(Your objective) Two lines below mark the span: the one containing "Given: Disable Define quota per AI agent" and the one containing "Task: Click AC Milan's latest loss form badge". Set down both, plus every line between, exactly as they stand, and nothing else.

(Material supplied)
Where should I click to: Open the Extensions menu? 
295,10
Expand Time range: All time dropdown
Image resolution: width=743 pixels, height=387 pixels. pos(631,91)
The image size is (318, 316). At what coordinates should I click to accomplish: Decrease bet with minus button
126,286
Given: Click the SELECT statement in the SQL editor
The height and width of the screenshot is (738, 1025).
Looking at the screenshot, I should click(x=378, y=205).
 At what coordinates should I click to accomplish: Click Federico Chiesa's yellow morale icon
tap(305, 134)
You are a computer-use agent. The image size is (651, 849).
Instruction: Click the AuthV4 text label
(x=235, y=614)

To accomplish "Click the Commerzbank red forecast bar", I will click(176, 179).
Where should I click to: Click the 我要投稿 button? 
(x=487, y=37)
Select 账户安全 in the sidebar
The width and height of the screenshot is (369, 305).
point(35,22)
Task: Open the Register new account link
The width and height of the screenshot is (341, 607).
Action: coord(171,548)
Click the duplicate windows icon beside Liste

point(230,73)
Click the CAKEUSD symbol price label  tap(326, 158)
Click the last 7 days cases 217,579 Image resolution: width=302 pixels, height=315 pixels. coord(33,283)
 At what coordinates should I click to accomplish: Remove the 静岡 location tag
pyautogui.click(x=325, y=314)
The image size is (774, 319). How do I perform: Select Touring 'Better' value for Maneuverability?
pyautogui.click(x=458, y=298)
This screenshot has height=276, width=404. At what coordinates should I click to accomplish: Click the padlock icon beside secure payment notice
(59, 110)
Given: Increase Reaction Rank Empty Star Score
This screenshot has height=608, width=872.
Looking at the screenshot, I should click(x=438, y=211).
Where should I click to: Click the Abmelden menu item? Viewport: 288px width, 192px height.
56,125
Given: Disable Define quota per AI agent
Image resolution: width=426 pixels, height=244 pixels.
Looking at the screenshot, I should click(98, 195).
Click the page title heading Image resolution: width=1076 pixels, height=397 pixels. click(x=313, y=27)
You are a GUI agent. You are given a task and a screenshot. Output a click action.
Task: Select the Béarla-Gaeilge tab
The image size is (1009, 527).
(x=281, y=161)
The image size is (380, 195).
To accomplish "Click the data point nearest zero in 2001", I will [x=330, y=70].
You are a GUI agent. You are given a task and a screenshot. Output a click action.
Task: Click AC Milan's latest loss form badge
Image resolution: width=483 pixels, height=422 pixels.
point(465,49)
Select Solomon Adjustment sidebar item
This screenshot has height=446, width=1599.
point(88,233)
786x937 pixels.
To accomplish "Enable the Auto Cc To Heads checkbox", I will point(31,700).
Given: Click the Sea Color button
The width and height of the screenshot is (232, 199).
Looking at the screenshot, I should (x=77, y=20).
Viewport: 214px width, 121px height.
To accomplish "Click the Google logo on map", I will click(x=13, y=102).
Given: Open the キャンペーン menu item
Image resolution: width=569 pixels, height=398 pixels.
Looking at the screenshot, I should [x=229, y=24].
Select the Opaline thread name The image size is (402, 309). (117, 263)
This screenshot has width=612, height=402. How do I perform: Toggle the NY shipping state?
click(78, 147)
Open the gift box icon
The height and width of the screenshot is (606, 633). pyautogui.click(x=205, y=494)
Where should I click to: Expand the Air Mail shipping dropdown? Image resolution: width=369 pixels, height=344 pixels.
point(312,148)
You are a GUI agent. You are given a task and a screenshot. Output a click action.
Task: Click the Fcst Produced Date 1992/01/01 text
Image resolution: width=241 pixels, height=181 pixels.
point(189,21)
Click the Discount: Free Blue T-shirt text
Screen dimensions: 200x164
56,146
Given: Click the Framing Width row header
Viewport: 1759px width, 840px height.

(Answer to this exercise)
Given: Disable Define quota per AI agent
Image resolution: width=426 pixels, height=244 pixels.
Looking at the screenshot, I should click(98, 195).
Click the page title heading Image resolution: width=1076 pixels, height=397 pixels. click(x=313, y=27)
You are a GUI agent. You are given a task and a screenshot. Output a click action.
Task: Select the Béarla-Gaeilge tab
The image size is (1009, 527).
(x=281, y=161)
The image size is (380, 195).
To accomplish "Click the data point nearest zero in 2001", I will [x=330, y=70].
You are a GUI agent. You are given a task and a screenshot. Output a click action.
Task: Click AC Milan's latest loss form badge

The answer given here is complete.